Studs Terkel, the preeminent interviewer who sat down with thousands of guests over 45 years, talked with Milton Mayer, a journalist and educator, on December 27, 1974.

Longtime colleagues and friends, this conversation was recorded four months after Richard Nixon resigned as president of the United States, and four months before the end of U.S. fighting in Vietnam and the fall of Saigon. It was a time of turmoil, a time that feels relevant these 45 years later. Even eerily so.

Studs Terkel (1912-2008) was an oral historian, radio host, activist and author of many books, including P.S.: Further Thoughts from a Lifetime of Listening. It was published the year Terkel died at 96 years old. He conducted 9,000 hours’ worth of interviews during his years of prolific work.

Terkel’s old radio station in Chicago, WFMT, has said of Terkel and his work, “Most of his books were written radio. Studs asked questions and then listened. He drew out of people things they didn’t know they had in them.”

The medium, television, does not reflect man’s deep feelings. I feel it has been perverted in this kind of society. You and I both agree that man is both saint and devil. ~ Studs Terkel

Milton Mayer (1908-1986) was a journalist and educator. Mayer was born of a Jewish family and would become a Quaker. He would take significant interest in how we, humans, talk with our so-called enemies.

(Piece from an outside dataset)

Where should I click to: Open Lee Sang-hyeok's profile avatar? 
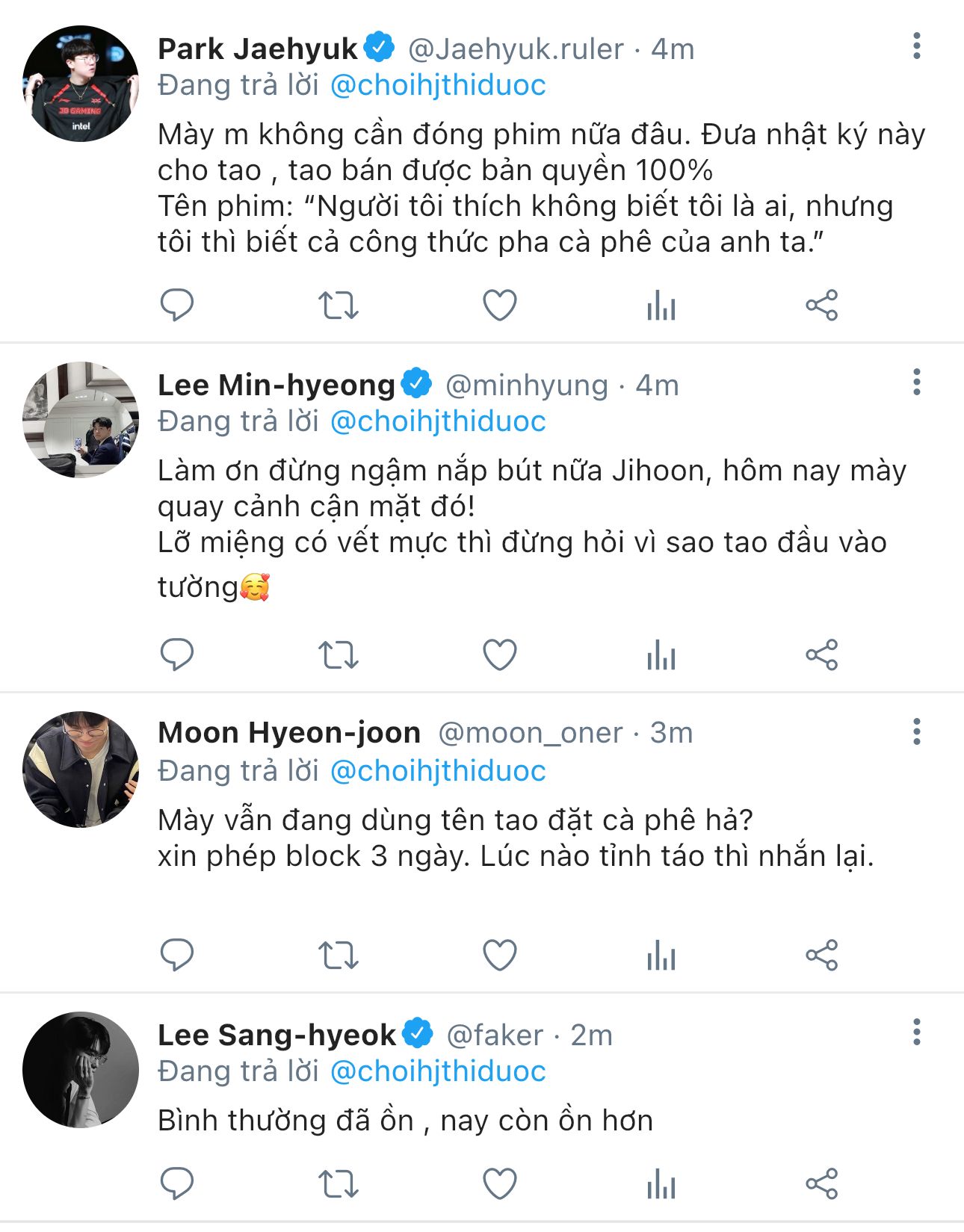[x=81, y=1070]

Mayer also was an author, and published his well-known They Thought They Were Free: The Germans, 1933-1945 with the University of Chicago Press. Incidentally, it’s the university he attended but did not graduate from. As he told the Saturday Evening Post in 1942, he was “placed on permanent probation in 1928 for throwing beer bottles out a dormitory window.”

Studs Terkel and Milton Mayer, 1974

The 1974 radio conversation between Terkel and Mayer shows their conversational dexterity and intellect. It highlights their eloquence and candor, world-weary skepticism and faith as they navigate a culturally and historically rugged time in American history.

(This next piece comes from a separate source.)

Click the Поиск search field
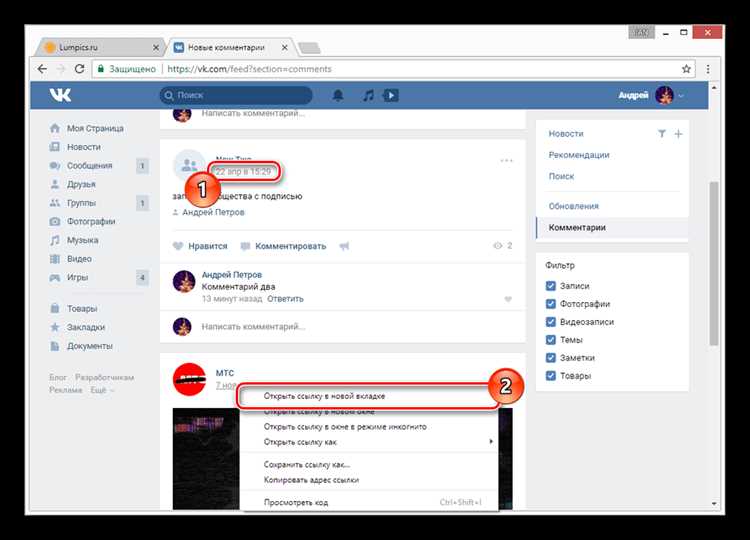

As the two men settle into their conversation, Terkel refers to so much that has been happening in the world since they last saw each other. Mayer responds, “You’ve still got some faith in talk. I’m beginning to lose mine. My splinters are being shivered by the cacophony of the world. It’s incessant. It’s ubiquitous.

“Communication is everywhere and nobody seems to understand anything or to be listening. It sinks me into a deep despond, and you go on, not so much talking but listening.”

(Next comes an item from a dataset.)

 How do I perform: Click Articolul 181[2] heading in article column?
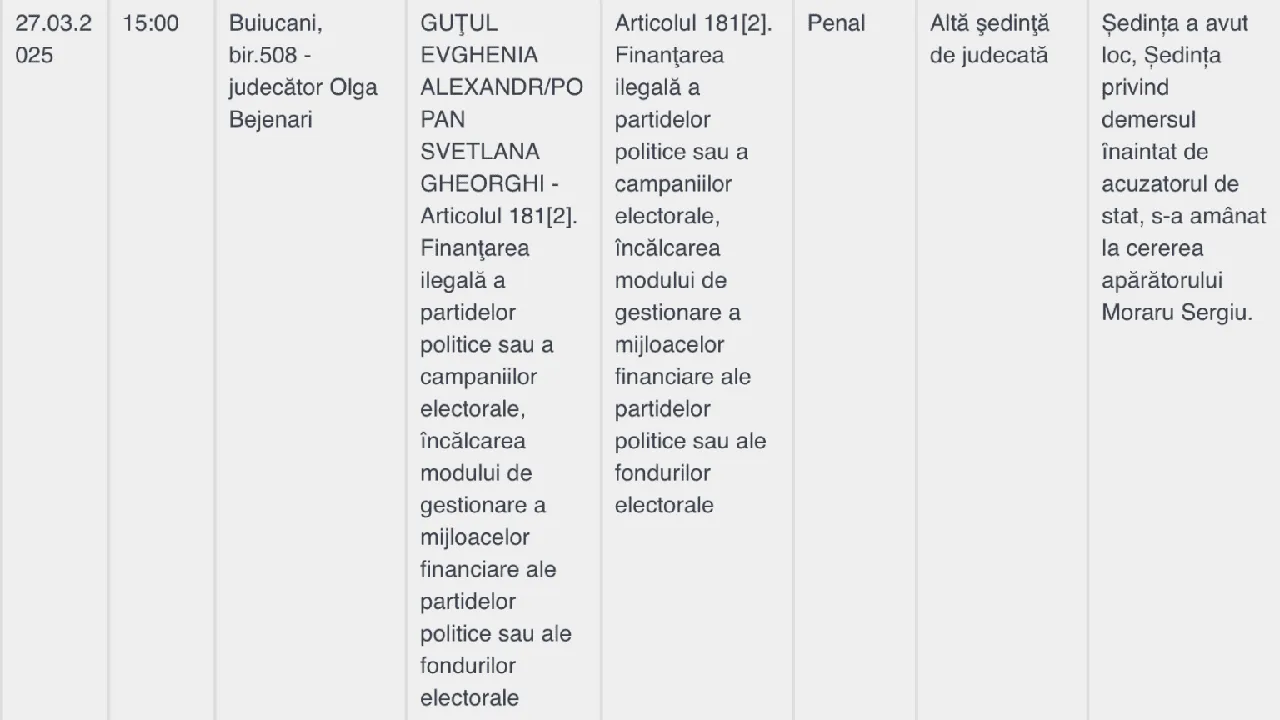[x=693, y=23]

What follows is an excerpt of a 55-minute conversation between two of the great interviewers and conversationalists of the 20th century.

Terkel: Wright Morris used the phrase concerning media, that overused word — technology, radio, television and film. He said, “There is communications but little communication, and the communications considering television, perhaps the most important of all, the means of reaching people.

It is a sales medium primarily. Yet it could be one of fantastic enlightenment, but it isn’t. It’s concerned with selling. And the communications concern lies primarily, the TV commercial, the great horrendous metaphor of our day.

It is pervasive, it is with us, and yet we know, basically, it is untruthful. And people have this continuously. And so it’s the number one obstacle. …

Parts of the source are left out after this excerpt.